> _Exercises to complete_:
a. List every person, political party, and organization named in the article on the Georgian parliamentary election.
b. Write the next paragraph of the article on the Georgian parliamentary election, picking up after its final sentence.

> _Source passage_:
________

Election win for Russia-friendly party in Georgia sets the stage for protests and possible violence
Mass protests are expected in the Georgian capital of Tbilisi on Monday after the ruling, Russia-friendly party Georgian Dream claimed victory in a contentious parliamentary election this weekend.
The increasingly authoritarian party that's been in power for the last 12 years claimed another election win following the vote on Saturday, but the country's pro-Western president and opposition parties have refused to accept the results, saying the vote was neither free, nor fair.
The country's pro-Western President Salome Zurabishvili called on the public to protest in central Tbilisi Monday evening, saying the opposition will not tolerate "election fraud" and that "nobody can take away Georgia's European future," according to comments reported by Georgia's Interpress news agency.

________

Word and element locating data
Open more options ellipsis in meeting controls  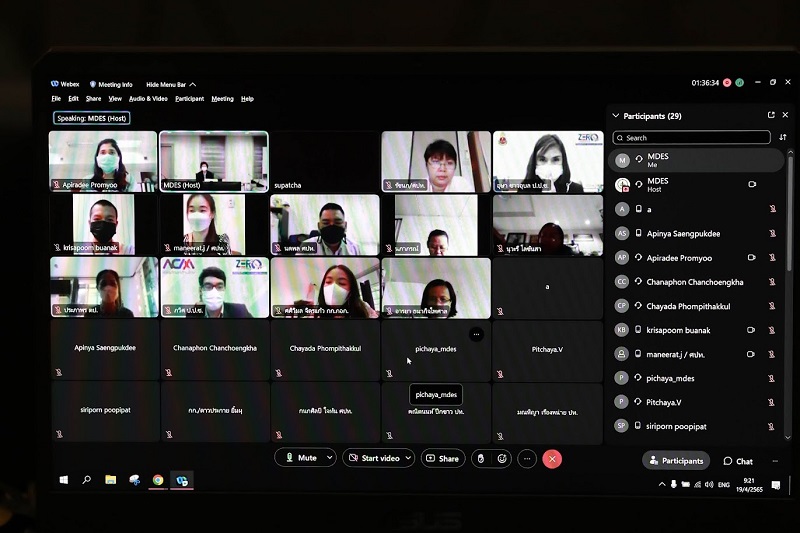pos(527,458)
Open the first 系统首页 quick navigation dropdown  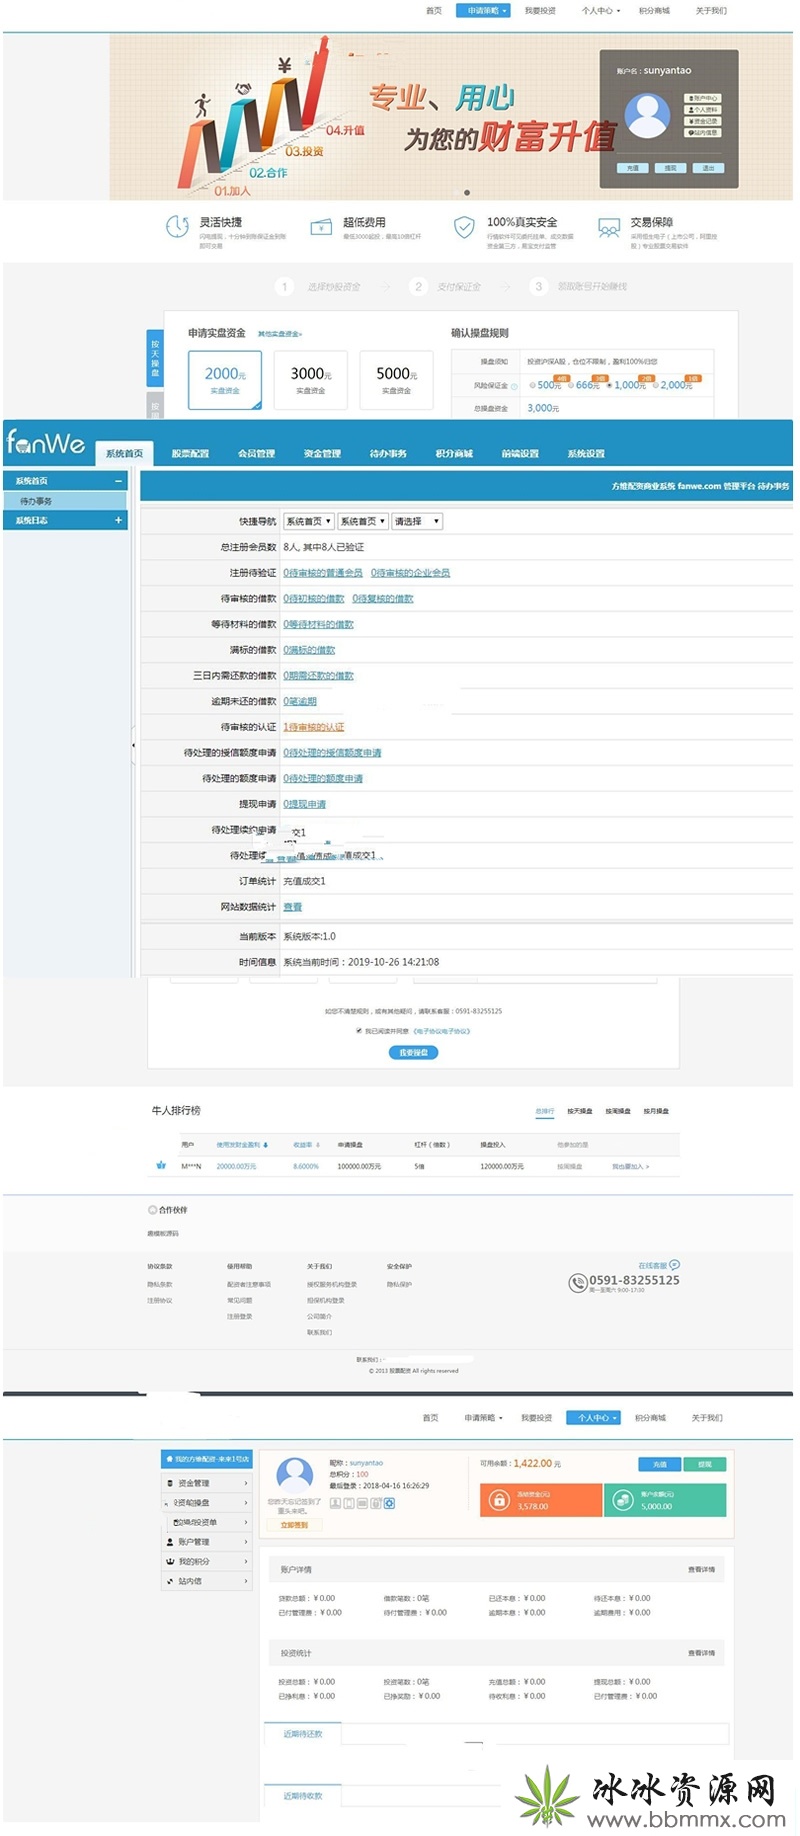308,521
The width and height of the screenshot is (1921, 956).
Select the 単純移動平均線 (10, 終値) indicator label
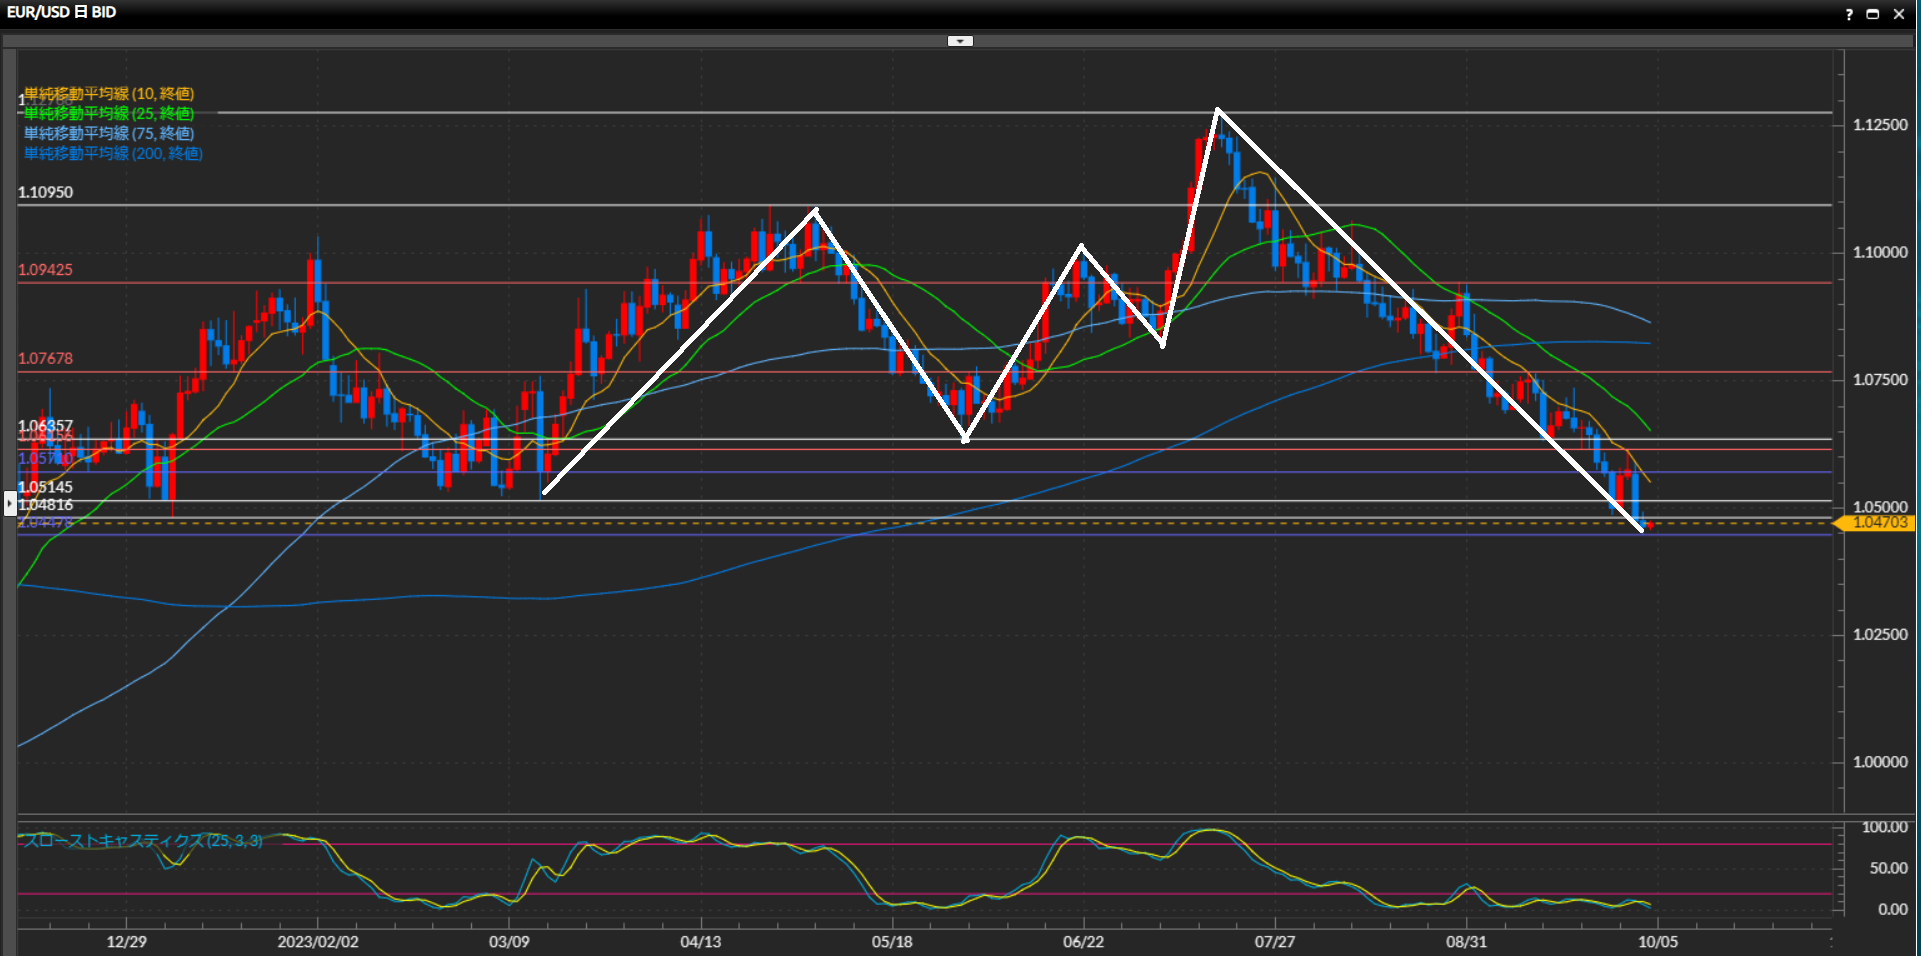click(109, 94)
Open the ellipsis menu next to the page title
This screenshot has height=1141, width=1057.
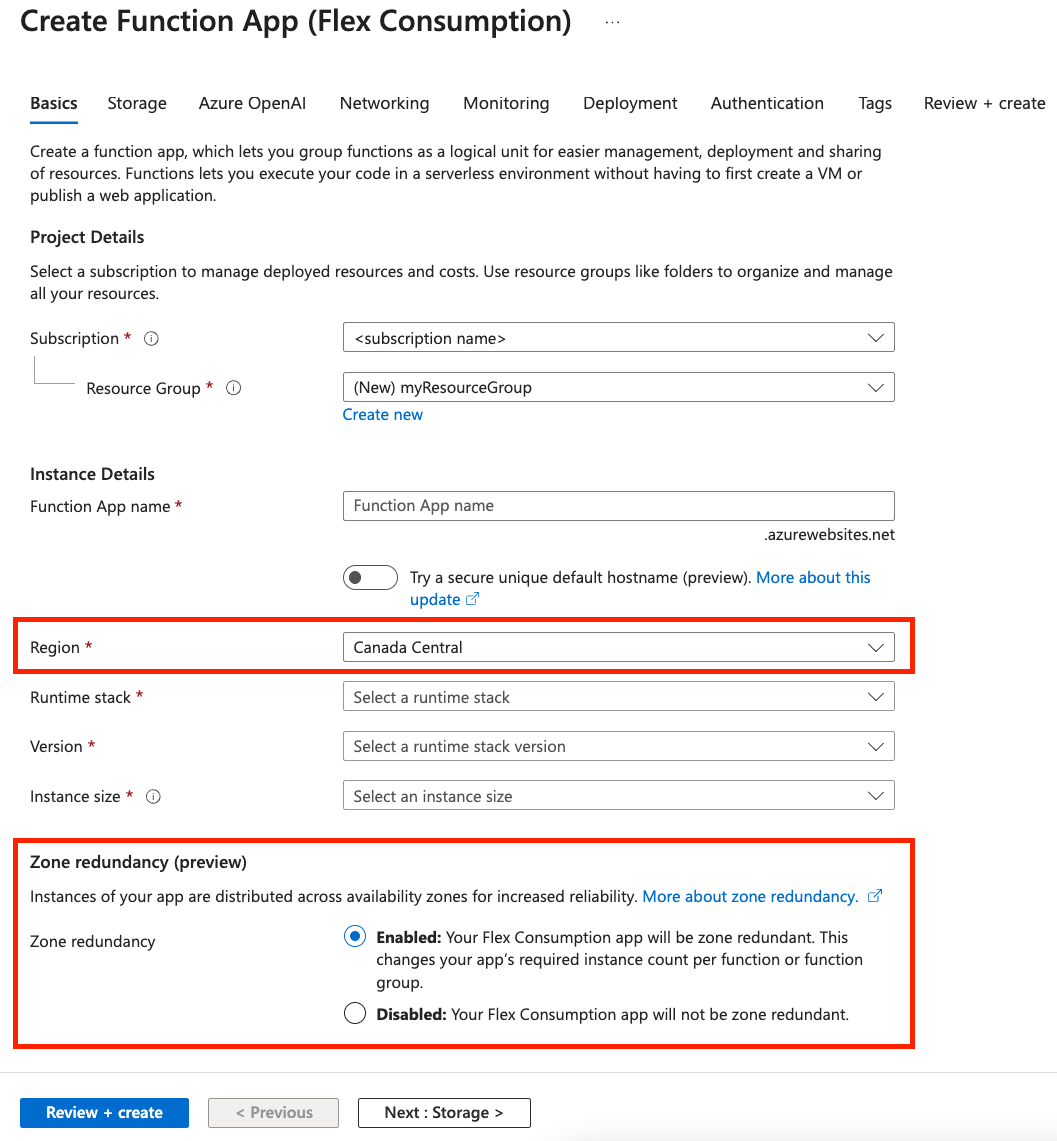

________

> _The replies_:
a.
Georgian Dream
Salome Zurabishvili
Interpress news agency

b.
Georgia's central election commission said on its website Monday that Georgian Dream had won 53.9% of the vote with 99% of the country's voting districts counted. Georgia has a lively opposition movement but it is fractured, with its four largest opposition coalitions each garnering around 8-11% of the vote.
Voter polls in the run up to the election painted a conflicting view of which way the vote could go as pro-government and pro-opposition TV networks broadcast conflicting exit polls as to the initial result of the election.
The election was seen as a pivotal moment for the former Soviet republic, and perhaps its most important vote since independence following the fall of the Soviet Union in 1991, with the ballot seen as a choice on whether to remain within Russia's orbit, or to pursue previously-stated ambitions to join the European Union (EU) and NATO.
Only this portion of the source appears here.